----- SOURCE DATA
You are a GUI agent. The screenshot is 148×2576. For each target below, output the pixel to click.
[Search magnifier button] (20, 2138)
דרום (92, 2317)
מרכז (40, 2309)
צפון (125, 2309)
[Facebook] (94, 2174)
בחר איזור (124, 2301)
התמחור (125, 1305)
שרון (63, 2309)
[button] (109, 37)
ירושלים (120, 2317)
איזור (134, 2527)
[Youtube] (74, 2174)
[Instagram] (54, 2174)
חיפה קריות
----------
EXERCISE OBJECTIVE => Retype exactly the lines from the start of the entries through the one with "שרון (63, 2309)"; include both ends.

COMPLETED EXERCISE =>
You are a GUI agent. The screenshot is 148×2576. For each target below, output the pixel to click.
[Search magnifier button] (20, 2138)
דרום (92, 2317)
מרכז (40, 2309)
צפון (125, 2309)
[Facebook] (94, 2174)
בחר איזור (124, 2301)
התמחור (125, 1305)
שרון (63, 2309)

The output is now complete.